To do ▸
In the listing below, print exactly the lines between the line holding "[Close menu] (21, 1742)" and the line holding "arbeiten bei (126, 656)", inclusive, and no more.

Available records ▸
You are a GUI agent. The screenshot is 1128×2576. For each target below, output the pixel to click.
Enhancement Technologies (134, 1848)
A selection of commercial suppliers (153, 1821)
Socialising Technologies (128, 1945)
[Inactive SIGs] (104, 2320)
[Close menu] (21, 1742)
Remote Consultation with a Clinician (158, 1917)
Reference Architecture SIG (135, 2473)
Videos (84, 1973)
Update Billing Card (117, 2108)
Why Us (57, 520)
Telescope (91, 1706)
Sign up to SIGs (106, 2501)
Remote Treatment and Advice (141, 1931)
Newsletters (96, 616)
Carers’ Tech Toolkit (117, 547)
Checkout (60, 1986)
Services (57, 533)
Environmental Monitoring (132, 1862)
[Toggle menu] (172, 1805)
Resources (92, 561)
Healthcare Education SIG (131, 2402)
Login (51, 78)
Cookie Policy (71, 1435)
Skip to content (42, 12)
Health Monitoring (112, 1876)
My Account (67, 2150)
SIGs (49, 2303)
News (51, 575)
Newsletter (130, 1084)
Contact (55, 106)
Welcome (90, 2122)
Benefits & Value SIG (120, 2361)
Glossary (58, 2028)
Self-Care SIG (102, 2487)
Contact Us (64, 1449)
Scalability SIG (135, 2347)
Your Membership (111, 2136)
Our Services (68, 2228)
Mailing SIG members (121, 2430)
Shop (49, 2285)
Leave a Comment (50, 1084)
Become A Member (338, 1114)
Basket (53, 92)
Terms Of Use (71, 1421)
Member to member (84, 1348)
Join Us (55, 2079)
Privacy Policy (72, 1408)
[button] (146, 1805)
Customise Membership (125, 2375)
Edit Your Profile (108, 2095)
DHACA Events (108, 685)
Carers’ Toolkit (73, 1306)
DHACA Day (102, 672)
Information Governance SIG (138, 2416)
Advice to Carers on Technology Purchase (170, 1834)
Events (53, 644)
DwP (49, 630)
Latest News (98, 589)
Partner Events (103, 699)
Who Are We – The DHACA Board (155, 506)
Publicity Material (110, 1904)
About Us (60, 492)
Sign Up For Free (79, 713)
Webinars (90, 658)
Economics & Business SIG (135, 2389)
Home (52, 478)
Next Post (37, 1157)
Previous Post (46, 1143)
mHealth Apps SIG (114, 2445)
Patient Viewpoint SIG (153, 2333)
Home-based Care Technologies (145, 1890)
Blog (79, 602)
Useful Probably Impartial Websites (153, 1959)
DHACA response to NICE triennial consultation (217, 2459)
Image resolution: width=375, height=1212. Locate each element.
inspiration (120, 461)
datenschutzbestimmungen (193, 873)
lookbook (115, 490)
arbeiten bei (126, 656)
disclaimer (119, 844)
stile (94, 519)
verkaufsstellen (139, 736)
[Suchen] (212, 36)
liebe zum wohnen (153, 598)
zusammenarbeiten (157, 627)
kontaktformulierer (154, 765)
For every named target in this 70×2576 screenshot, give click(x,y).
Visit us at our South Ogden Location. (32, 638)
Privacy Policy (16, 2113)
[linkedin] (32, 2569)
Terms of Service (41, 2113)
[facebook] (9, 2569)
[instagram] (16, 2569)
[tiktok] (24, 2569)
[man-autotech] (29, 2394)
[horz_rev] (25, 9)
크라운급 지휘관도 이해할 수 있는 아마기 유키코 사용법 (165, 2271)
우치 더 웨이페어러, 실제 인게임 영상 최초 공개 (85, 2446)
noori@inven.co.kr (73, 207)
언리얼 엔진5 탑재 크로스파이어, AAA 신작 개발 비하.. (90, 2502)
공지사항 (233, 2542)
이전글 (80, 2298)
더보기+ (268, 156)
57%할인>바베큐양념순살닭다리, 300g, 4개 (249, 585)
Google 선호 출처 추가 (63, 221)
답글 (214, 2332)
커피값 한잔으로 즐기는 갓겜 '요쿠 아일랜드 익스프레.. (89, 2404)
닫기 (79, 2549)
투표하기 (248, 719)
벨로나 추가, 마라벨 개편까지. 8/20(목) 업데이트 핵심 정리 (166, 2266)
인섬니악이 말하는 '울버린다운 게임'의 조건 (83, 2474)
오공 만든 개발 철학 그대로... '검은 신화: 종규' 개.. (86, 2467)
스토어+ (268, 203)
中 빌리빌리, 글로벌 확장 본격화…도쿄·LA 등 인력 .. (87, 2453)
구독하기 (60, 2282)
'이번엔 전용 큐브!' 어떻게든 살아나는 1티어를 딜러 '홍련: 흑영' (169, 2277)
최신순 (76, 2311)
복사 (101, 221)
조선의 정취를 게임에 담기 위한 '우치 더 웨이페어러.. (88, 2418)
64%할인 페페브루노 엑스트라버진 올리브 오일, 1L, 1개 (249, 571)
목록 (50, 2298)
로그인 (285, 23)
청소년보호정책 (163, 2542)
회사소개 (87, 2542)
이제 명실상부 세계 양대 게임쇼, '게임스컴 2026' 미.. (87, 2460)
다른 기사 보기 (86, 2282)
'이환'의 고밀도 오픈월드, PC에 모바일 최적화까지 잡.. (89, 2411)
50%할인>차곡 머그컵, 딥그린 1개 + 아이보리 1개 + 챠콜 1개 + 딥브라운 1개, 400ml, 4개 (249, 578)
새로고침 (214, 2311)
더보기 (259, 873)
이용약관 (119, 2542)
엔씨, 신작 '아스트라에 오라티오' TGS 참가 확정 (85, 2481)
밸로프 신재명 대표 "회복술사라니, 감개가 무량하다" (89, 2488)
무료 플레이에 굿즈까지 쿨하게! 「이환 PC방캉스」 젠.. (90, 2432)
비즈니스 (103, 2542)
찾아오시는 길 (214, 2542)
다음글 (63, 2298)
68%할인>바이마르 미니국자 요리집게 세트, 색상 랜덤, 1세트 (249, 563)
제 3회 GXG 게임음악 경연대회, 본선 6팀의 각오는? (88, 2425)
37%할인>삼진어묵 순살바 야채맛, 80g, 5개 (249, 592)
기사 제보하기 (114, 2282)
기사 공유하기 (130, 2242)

Answer to this exercise ▸
[Close menu] (21, 1742)
Remote Consultation with a Clinician (158, 1917)
Reference Architecture SIG (135, 2473)
Videos (84, 1973)
Update Billing Card (117, 2108)
Why Us (57, 520)
Telescope (91, 1706)
Sign up to SIGs (106, 2501)
Remote Treatment and Advice (141, 1931)
Newsletters (96, 616)
Carers’ Tech Toolkit (117, 547)
Checkout (60, 1986)
Services (57, 533)
Environmental Monitoring (132, 1862)
[Toggle menu] (172, 1805)
Resources (92, 561)
Healthcare Education SIG (131, 2402)
Login (51, 78)
Cookie Policy (71, 1435)
Skip to content (42, 12)
Health Monitoring (112, 1876)
My Account (67, 2150)
SIGs (49, 2303)
News (51, 575)
Newsletter (130, 1084)
Contact (55, 106)
Welcome (90, 2122)
Benefits & Value SIG (120, 2361)
Glossary (58, 2028)
Self-Care SIG (102, 2487)
Contact Us (64, 1449)
Scalability SIG (135, 2347)
Your Membership (111, 2136)
Our Services (68, 2228)
Mailing SIG members (121, 2430)
Shop (49, 2285)
Leave a Comment (50, 1084)
Become A Member (338, 1114)
Basket (53, 92)
Terms Of Use (71, 1421)
Member to member (84, 1348)
Join Us (55, 2079)
Privacy Policy (72, 1408)
[button] (146, 1805)
Customise Membership (125, 2375)
Edit Your Profile (108, 2095)
DHACA Events (108, 685)
Carers’ Toolkit (73, 1306)
DHACA Day (102, 672)
Information Governance SIG (138, 2416)
Advice to Carers on Technology Purchase (170, 1834)
Events (53, 644)
DwP (49, 630)
Latest News (98, 589)
Partner Events (103, 699)
Who Are We – The DHACA Board (155, 506)
Publicity Material (110, 1904)
About Us (60, 492)
Sign Up For Free (79, 713)
Webinars (90, 658)
Economics & Business SIG (135, 2389)
Home (52, 478)
Next Post (37, 1157)
Previous Post (46, 1143)
mHealth Apps SIG (114, 2445)
Patient Viewpoint SIG (153, 2333)
Home-based Care Technologies (145, 1890)
Blog (79, 602)
Useful Probably Impartial Websites (153, 1959)
DHACA response to NICE triennial consultation (217, 2459)
Image resolution: width=375, height=1212. Locate each element.
inspiration (120, 461)
datenschutzbestimmungen (193, 873)
lookbook (115, 490)
arbeiten bei (126, 656)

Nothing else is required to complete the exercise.